Do this:
List each line of the material below that contains the word "every". Case matters.

Material supplied:
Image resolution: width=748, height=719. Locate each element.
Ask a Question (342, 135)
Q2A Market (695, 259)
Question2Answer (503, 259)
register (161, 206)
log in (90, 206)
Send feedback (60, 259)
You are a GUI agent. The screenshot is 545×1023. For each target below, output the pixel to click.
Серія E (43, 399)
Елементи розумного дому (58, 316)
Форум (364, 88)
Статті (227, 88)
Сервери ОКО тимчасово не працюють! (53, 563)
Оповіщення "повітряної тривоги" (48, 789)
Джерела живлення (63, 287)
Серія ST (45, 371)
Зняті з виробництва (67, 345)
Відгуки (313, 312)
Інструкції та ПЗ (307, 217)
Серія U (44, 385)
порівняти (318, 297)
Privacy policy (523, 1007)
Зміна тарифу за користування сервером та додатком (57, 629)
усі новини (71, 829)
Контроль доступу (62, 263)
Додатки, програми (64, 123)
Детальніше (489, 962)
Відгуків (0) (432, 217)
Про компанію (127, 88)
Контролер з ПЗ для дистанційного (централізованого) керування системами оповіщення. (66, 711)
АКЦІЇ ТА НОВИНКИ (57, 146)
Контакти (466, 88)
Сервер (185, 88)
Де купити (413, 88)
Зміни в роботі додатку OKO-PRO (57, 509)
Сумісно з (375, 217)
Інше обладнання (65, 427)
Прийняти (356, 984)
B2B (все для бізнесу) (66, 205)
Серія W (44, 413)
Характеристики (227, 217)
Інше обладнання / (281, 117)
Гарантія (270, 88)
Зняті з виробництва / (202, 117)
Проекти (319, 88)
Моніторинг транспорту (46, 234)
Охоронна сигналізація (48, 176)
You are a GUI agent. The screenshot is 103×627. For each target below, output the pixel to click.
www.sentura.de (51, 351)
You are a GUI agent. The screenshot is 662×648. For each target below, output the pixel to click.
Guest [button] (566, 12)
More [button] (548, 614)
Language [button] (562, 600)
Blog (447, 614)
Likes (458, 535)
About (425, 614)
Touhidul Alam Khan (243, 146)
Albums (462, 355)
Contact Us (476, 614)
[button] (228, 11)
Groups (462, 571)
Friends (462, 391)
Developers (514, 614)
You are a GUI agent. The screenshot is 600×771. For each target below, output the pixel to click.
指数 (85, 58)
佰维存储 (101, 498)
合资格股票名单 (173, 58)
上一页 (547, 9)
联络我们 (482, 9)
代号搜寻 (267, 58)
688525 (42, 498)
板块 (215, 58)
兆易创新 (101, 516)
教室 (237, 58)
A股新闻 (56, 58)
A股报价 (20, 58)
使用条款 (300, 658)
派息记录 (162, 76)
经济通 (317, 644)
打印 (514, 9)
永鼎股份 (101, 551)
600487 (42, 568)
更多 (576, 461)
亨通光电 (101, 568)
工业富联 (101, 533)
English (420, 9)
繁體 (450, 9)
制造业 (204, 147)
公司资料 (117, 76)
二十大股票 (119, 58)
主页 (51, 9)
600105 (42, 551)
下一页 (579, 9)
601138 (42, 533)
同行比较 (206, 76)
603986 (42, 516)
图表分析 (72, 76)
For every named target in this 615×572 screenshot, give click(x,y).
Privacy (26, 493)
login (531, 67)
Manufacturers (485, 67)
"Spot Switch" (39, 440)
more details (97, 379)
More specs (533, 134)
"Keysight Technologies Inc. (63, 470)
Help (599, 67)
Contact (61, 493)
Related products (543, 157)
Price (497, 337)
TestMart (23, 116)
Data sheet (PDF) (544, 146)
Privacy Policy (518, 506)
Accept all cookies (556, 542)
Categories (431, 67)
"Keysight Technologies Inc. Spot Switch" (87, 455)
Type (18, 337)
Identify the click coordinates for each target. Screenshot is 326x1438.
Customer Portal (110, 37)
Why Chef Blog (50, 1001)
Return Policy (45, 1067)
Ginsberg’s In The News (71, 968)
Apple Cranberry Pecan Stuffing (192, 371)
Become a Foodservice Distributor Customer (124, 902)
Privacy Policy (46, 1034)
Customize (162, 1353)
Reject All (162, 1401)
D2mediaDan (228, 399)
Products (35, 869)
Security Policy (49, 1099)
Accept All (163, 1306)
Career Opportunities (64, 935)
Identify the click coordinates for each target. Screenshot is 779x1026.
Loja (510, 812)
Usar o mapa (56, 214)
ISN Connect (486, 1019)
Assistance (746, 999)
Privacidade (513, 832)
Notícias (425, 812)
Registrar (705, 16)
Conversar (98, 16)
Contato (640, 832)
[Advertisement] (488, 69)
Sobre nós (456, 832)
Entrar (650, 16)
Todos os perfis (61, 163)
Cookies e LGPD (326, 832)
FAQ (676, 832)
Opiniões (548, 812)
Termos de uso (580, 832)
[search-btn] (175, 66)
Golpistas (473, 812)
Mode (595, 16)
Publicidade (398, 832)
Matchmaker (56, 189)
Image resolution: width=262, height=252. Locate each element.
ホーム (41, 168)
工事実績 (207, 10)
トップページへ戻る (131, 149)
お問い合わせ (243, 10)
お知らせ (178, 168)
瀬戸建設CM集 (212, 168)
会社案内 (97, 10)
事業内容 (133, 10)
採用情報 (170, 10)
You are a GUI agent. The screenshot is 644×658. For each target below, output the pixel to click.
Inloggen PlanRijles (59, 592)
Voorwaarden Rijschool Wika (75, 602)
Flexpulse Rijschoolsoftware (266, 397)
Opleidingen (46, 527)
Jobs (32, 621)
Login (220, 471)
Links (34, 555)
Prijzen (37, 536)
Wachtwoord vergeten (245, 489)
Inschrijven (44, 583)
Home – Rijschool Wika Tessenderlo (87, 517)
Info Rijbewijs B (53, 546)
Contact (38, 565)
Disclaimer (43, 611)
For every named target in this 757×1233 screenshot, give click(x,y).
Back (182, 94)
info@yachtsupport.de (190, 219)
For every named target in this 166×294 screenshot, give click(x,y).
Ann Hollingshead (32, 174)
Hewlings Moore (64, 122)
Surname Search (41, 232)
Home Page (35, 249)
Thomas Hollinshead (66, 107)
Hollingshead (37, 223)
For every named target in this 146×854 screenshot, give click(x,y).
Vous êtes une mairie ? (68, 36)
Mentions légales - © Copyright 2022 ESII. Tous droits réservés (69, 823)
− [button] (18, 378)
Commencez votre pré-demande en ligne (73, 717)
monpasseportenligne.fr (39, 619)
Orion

Output of the exercise:
For every named target in this 615×572 screenshot, give click(x,y).
For every named target in this 757×1233 screenshot, give click(x,y).
For every named target in this 166×294 screenshot, give click(x,y).
For every named target in this 146×854 screenshot, give click(x,y).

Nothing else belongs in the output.